(Element and text location data)
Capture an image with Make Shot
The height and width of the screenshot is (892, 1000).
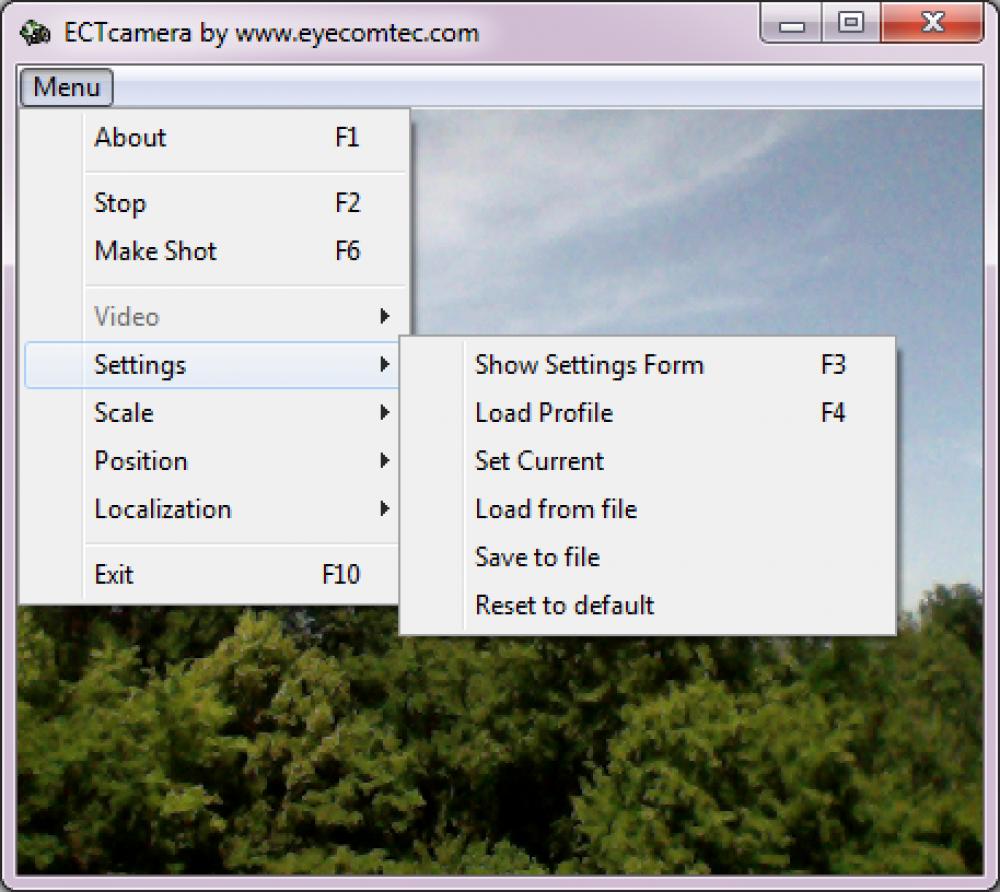155,251
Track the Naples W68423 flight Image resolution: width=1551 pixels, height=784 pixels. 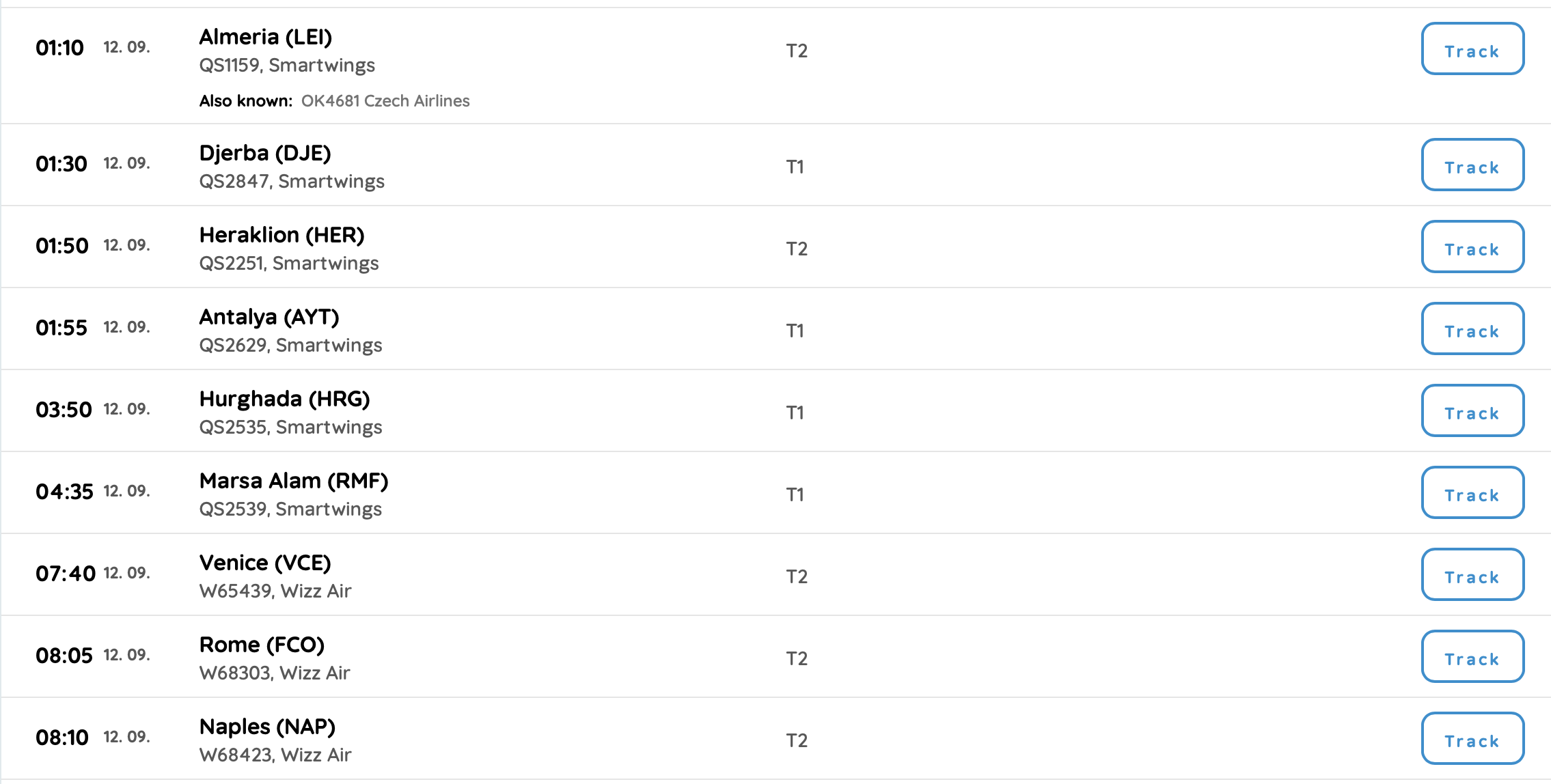pos(1472,739)
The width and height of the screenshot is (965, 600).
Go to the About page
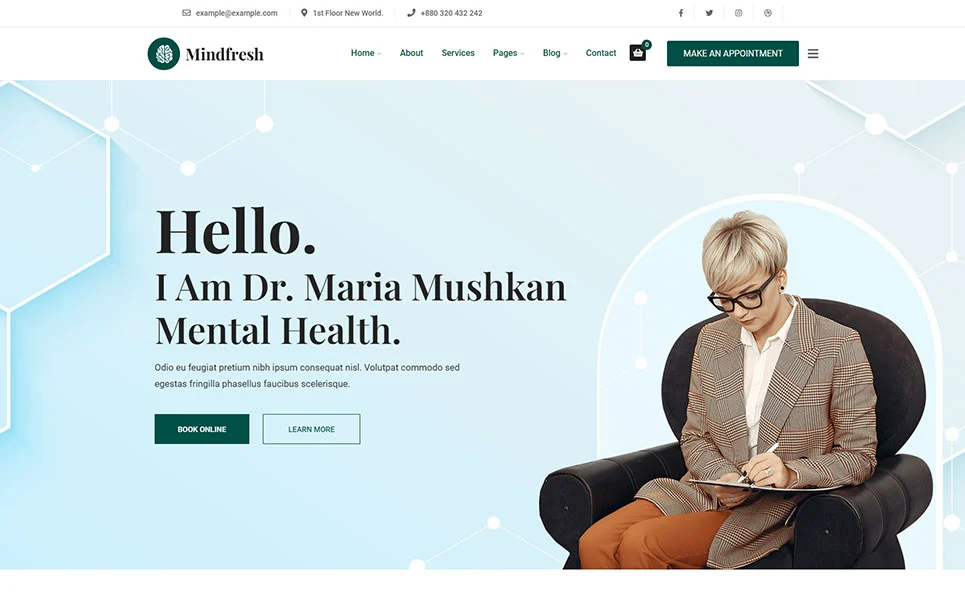pos(411,53)
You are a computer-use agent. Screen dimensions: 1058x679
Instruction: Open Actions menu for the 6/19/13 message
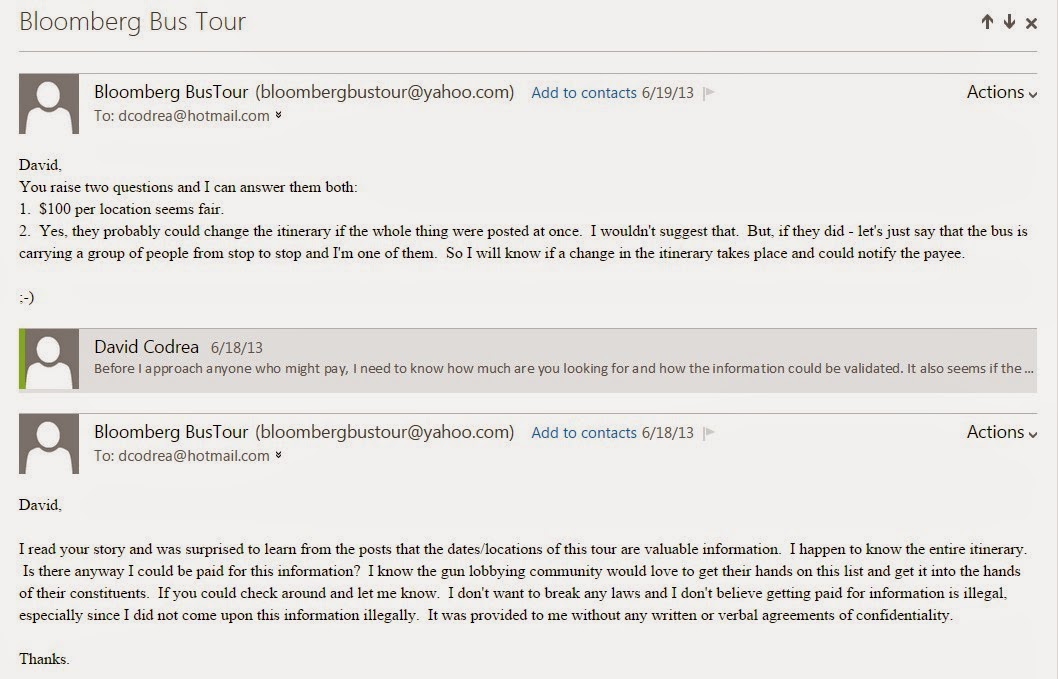click(x=1001, y=92)
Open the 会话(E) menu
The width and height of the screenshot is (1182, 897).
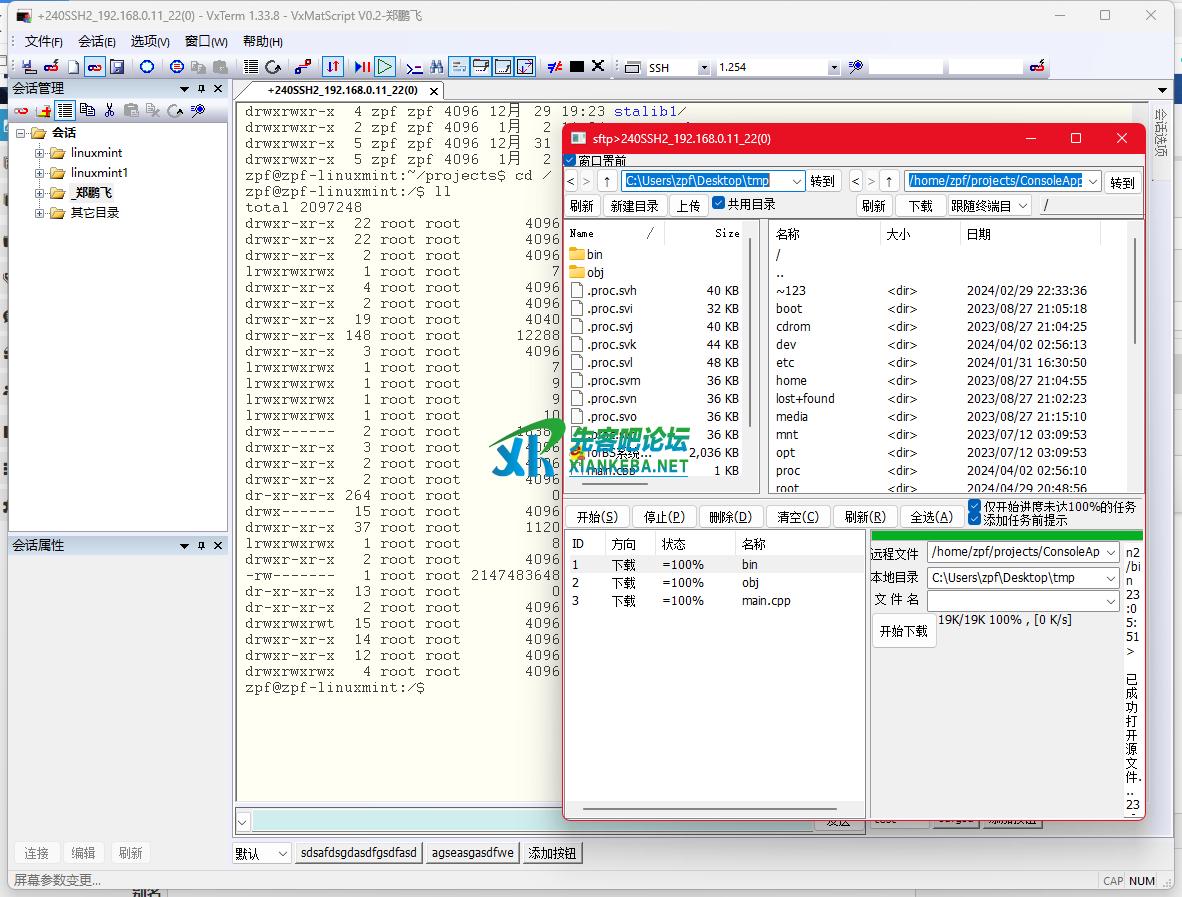(97, 41)
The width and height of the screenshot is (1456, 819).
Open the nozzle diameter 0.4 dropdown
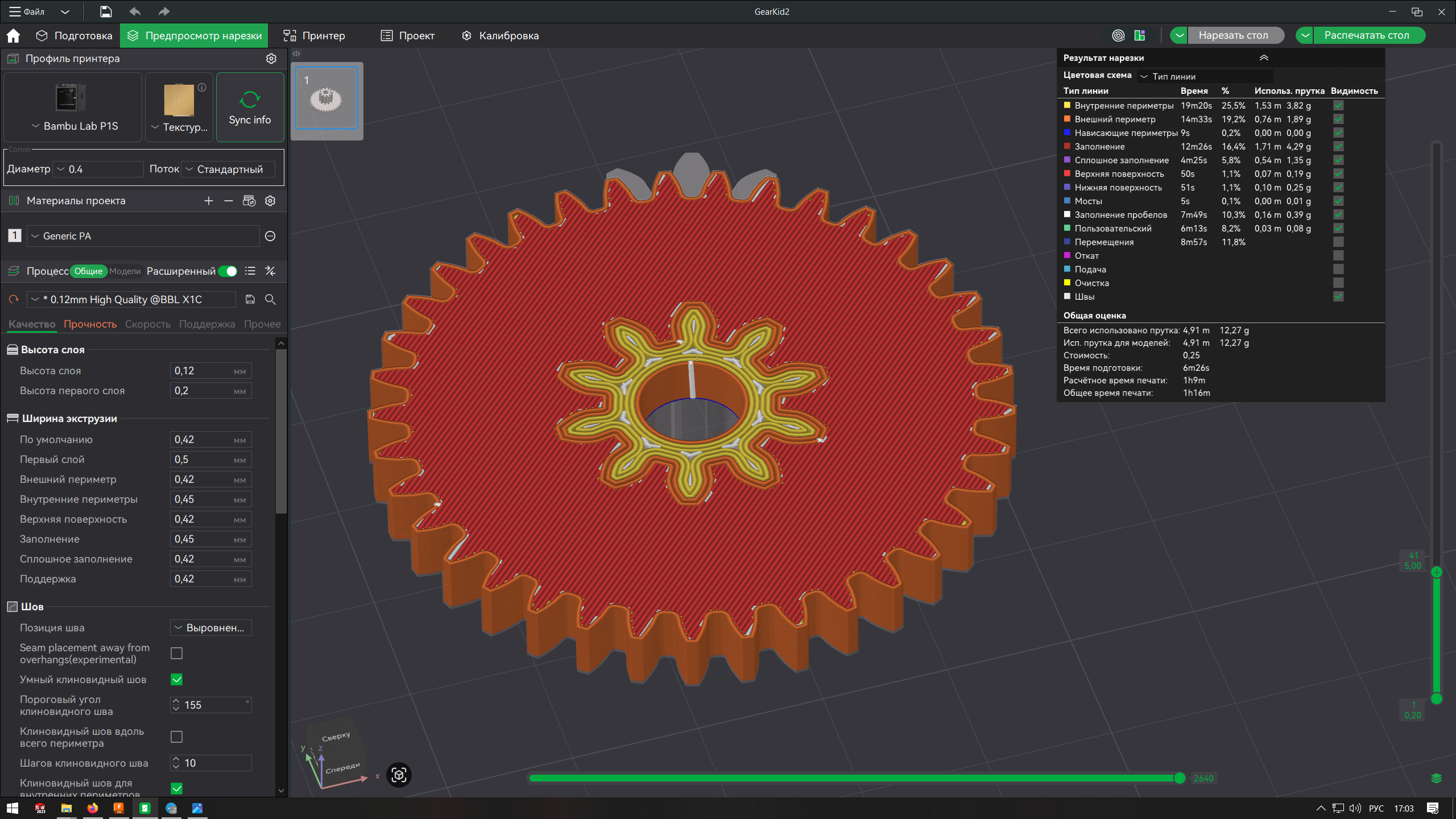(x=98, y=169)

— Set problem —
Rewrite the material, starting at the line that contains "You are a computer-use" and ending at the end of the material, as a two-column CSV with the headers instruction and location. Each request should get one row, with its text and its answer each in one quoted field, line breaks turned into spaces, and the pictures left out.

— Final result —
instruction,location
"You are a computer-use agent. Screen dimensions: 1058x679 Instruction: Open Actions menu for the 6/19/13 message","click(x=1001, y=92)"
"Open the 会话(E) menu The width and height of the screenshot is (1182, 897).","(97, 41)"
"The width and height of the screenshot is (1456, 819). Open the nozzle diameter 0.4 dropdown","(x=98, y=169)"